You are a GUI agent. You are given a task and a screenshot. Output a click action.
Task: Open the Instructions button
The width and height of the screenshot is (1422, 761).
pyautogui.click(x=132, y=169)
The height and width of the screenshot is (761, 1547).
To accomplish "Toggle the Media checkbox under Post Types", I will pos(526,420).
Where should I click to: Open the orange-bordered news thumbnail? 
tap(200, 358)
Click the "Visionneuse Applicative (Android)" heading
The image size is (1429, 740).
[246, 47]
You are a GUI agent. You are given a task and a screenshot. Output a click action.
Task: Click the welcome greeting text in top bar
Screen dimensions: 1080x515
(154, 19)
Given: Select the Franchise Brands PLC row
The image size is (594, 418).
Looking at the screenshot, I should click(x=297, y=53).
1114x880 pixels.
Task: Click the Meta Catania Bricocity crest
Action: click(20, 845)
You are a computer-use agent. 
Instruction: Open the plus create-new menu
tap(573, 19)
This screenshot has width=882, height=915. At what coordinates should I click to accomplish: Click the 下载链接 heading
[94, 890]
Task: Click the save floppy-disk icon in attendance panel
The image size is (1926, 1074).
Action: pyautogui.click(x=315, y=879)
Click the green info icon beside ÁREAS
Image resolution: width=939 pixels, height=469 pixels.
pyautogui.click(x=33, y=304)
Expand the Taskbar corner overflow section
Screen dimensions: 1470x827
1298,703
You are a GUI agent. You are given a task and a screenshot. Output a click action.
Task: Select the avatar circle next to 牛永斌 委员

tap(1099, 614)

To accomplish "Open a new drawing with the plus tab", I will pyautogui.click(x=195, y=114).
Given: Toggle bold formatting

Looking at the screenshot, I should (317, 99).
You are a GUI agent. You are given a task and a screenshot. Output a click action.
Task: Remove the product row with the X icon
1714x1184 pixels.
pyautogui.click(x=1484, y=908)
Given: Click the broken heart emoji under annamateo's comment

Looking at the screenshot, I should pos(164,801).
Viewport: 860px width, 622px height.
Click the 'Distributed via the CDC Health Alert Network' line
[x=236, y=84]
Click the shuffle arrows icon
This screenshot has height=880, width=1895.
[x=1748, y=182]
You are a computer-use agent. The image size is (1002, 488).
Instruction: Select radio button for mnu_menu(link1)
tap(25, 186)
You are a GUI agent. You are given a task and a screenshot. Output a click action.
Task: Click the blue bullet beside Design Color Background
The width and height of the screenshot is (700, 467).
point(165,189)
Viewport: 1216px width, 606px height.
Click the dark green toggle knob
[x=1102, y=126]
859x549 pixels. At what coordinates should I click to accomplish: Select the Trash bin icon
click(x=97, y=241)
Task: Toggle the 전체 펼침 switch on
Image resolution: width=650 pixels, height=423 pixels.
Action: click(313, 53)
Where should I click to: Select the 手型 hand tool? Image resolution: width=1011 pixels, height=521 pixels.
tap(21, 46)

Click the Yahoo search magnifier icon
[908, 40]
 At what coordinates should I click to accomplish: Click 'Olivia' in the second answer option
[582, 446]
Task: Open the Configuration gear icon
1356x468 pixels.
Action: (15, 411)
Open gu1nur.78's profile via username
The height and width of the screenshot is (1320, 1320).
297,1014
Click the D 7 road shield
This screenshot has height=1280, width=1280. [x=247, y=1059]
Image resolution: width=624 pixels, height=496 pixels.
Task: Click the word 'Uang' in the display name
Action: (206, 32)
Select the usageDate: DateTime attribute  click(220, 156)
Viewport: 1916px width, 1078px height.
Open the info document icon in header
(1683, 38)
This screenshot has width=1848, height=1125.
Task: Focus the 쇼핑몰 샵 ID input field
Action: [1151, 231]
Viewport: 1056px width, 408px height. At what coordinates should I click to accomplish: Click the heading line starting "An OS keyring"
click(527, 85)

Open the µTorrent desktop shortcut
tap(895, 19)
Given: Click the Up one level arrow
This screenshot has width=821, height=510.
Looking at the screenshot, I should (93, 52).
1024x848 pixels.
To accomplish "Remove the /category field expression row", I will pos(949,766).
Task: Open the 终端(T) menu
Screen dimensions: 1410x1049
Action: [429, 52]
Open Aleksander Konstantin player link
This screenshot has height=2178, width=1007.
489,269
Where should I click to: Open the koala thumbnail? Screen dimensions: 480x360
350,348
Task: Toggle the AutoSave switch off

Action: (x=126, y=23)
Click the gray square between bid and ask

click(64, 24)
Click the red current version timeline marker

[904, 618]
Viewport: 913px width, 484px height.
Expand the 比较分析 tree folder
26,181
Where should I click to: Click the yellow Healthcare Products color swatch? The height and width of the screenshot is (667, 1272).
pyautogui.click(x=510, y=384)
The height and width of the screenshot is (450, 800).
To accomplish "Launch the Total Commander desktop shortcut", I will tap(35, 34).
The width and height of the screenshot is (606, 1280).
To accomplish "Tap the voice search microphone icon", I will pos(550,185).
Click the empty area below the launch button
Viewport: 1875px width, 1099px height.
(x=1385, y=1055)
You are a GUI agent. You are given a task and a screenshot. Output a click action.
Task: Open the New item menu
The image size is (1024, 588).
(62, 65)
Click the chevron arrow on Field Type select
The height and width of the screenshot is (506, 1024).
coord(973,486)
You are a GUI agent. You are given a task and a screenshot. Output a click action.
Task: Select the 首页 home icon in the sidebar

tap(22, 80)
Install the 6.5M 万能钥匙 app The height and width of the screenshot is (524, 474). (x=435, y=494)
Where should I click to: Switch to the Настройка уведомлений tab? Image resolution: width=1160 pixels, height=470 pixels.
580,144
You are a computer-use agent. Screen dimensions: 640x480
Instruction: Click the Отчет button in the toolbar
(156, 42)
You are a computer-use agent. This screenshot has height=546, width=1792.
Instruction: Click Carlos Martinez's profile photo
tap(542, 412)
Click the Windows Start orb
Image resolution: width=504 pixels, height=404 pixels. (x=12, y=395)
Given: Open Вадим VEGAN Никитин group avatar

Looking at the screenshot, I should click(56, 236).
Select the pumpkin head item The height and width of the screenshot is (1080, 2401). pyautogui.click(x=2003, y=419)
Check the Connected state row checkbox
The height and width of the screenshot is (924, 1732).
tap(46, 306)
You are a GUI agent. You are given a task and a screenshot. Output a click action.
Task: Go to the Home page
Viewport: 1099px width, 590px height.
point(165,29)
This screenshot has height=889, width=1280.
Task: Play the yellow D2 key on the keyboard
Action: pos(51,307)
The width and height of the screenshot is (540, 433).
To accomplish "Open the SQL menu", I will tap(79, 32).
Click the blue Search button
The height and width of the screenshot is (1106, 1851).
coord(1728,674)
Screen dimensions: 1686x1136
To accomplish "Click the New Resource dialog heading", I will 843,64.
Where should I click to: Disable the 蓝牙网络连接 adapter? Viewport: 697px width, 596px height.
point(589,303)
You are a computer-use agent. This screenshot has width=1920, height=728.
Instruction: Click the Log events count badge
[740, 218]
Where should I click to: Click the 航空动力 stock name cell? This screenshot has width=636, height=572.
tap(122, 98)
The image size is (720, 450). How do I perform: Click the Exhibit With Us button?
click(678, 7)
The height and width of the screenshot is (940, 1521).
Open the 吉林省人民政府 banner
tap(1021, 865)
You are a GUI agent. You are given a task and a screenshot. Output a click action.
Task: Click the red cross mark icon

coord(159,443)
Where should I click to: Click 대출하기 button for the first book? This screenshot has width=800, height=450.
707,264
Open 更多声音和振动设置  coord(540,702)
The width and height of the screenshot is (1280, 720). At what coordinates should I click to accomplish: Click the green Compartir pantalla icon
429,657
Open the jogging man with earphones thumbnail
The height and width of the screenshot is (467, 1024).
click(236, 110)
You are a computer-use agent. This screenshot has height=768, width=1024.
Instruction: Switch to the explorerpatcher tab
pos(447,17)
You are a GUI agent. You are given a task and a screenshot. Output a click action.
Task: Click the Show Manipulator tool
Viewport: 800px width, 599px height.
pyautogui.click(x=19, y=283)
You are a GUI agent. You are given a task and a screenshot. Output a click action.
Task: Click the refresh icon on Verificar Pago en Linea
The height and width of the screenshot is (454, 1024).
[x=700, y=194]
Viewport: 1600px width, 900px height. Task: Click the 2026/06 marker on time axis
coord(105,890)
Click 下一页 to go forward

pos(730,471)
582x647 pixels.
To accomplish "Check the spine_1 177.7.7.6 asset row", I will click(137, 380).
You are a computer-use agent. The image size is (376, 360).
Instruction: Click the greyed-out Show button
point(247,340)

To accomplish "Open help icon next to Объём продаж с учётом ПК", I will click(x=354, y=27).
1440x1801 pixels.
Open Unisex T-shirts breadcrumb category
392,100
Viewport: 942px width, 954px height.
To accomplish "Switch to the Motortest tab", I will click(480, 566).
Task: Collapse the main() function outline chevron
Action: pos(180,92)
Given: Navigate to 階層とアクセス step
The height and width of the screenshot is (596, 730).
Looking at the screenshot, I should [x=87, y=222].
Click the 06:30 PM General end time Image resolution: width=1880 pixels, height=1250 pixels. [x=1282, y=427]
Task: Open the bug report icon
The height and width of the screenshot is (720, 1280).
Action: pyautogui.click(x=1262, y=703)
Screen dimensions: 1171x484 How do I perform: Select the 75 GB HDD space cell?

^^^^^^^^

» **What is being asked**
A single figure is required: the number of lines in the data where the word "Remove" occurs.

» **Output of the task**
2